In this era of science and technology ‘data’ has taken precedence over products. The firm which can best analyse statistics and data to produce viable results is seen to be often more successful than competitors who solely compete regarding their hardware. Avenues which might seem free from the use of technology such as sports, too heavily rely on analytics of various players to best gauge their weakness, strengths etc. to improve performance. With the passage of time, the amount of data which has to be stored has become voluminous and is now referred to as big data. When traditional data mining and handling techniques cannot uncover the insights and meaning of the underlying data, a different processing approach called big data, which uses massive parallelism on readily-available hardware is employed.
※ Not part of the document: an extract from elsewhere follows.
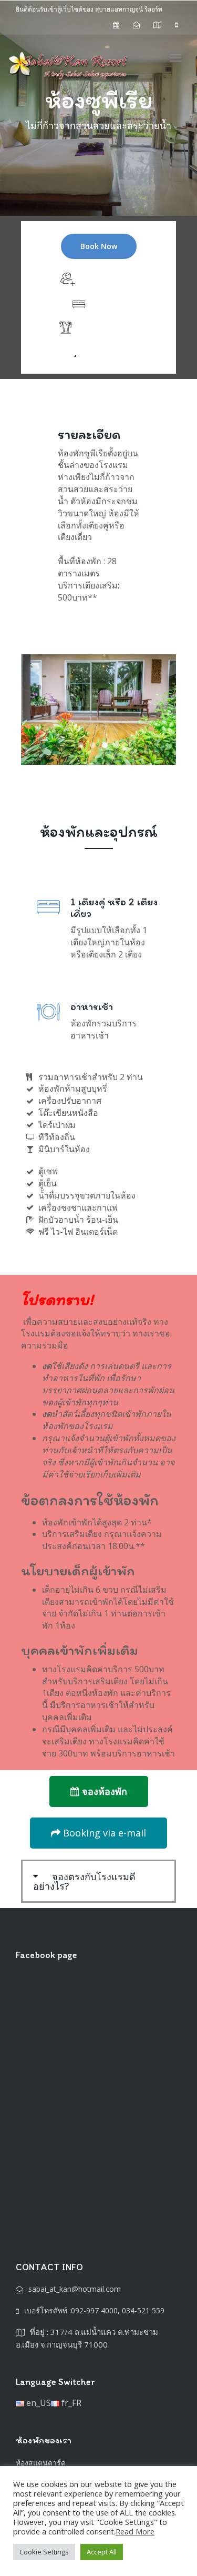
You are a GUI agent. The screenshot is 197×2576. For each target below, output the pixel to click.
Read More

It is often characterised by the 3Vs: the volume of data, the variety of data types and the velocity at which data is processed.
One of the most common applications and usage of big data helps advertisers understand the behaviour and preference of potential customers. Input from social media activity, Google searches and browser logs helps create a model to identify what would attract and compel users to buy a variety of products.
Companies can predict when you are expecting a baby, when you are most likely to take a vacation and which time of the year are you prone to spending more. It isn’t a coincidence you see advertisements of resorts and hotels just when you think of planning to take a couple of days off.
Even government election campaigns can be optimised using big data analytics. Some believe Obama’s win after the 2012 presidential election campaign was due to his team’s superior ability to use big data analytics.
Improving Sports Performance
Cricket is no longer a game of merely a ball and bat; it has become a game of Hawkeye, speed guns, LED bails and Snickometers. Technology has crept deep within sports, which is somewhat ironic considering it was used as recreation to take you away from daily chores revolving around computers. Not only cricket but, most elite sports have now embraced big data analytics. IBM SlamTracker tool is used for tennis tournaments; video analytics track the performance of every player in a game, and sensor technology in sports equipment such as basketballs or golf clubs allows us to get feedback on our game and how to improve it. Technology goes beyond the field too as most sporting events also involve tracking fitness and diet of players.
We can now decode almost entire DNA strings in minutes; it allows us to find new cures and better understand and predict disease patterns. Wearables have become increasingly popular today, and the bunch load of sensors they come bundled with help record and analyse data from sleep cycles to your heart rate.
Hospitals extensively employ such patterns to monitor patients and predict most suitable medication. There are of course certain flaws with the system, Google accepted the fact that searching for symptoms might not necessarily mean you have them. Also looking up symptoms of common cold might lead you to believe you have cancer, which isn’t true either.
There was a time when the companies topping various charts were conglomerates with expertise in oil, electricity and transportation; but times have changed, and the ones who can mine most data, analyse it and cater to its customers sustain on the top while the rest wither away.